Three decades after miners were assured the dreaded scourge of black lung disease was on its way out, the disorder is surfacing in “alarming numbers,” and the United Mine Workers of America wants to know why.
UMWA President Cecil Roberts, responding to a report this week in Wheeling showing incidents of black lung have doubled within the past years, called for an investigation.
“Either the respirable dust standard is not being enforced by the Mine Safety and Health Administration, or the standard is still too high,” he said in a statement Thursday.
“It’s likely to be the result of a combination of both factors.”
Under the 1969 Mine Safety and Health Act, respirable dust exposure was limited to 2 milligrams per cubic foot of air.
Recent data revealed the prevalence of miners with symptoms of black lung bottomed out in 1999, but since has climbed among miners with more than 20 years of experience in underground mines.
Miners with 25 or more years’ experience have witnessed a jump of from just under 5 percent to almost 10 percent, while the less experienced miners have gone up to 2 percent.
Delegate Mike Caputo, D-Marion, a representative of the UMWA, agreed a formal inquiry is in order to learn the reasons for the upsurge in pneumoconiosis.
“I have heard of a spike in black lung claims, and this is certainly worth looking into,” Caputo said while attending a union meeting in Charleston.

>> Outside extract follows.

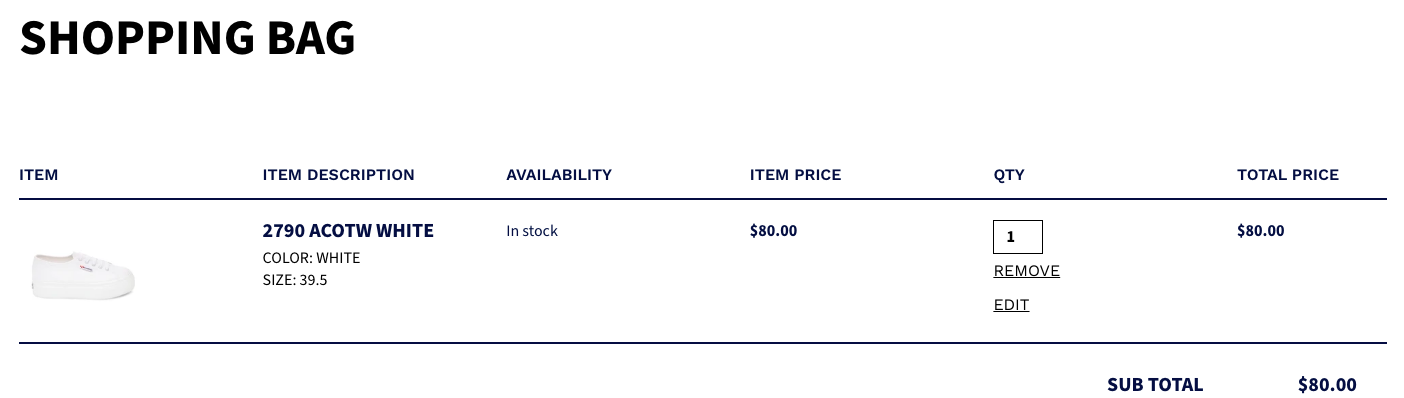1404x398 pixels.
Task: Click the TOTAL PRICE column header
Action: point(1288,175)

“What we need to do at the state level, I’m not sure yet. But if more miners are contracting this disease, we have an obligation to look into it.”
Black lung data was unveiled Tuesday in Wheeling at the annual session of the National Coalition of Black Lung and Respiratory Disease Clinics.
Its medical director, Dr. Robert Cohen, suggested something was clearly wrong with the methods used to control respirable dust in the nation’s mines.
“This data is extremely alarming,” he said.
“Given the time lag time between exposure and discovery of disease, these findings are likely to be just the tip of the iceberg. We should not be seeing this prevalence rate or this type of advanced disease in the 21st century.”
If MSHA has been enforcing the law, Roberts said, then the latest numbers prove the standard needs to be lowered, a goal of a pending supplemental proposal to the MINER Act, passed after the Sago Mine tragedy in West Virginia.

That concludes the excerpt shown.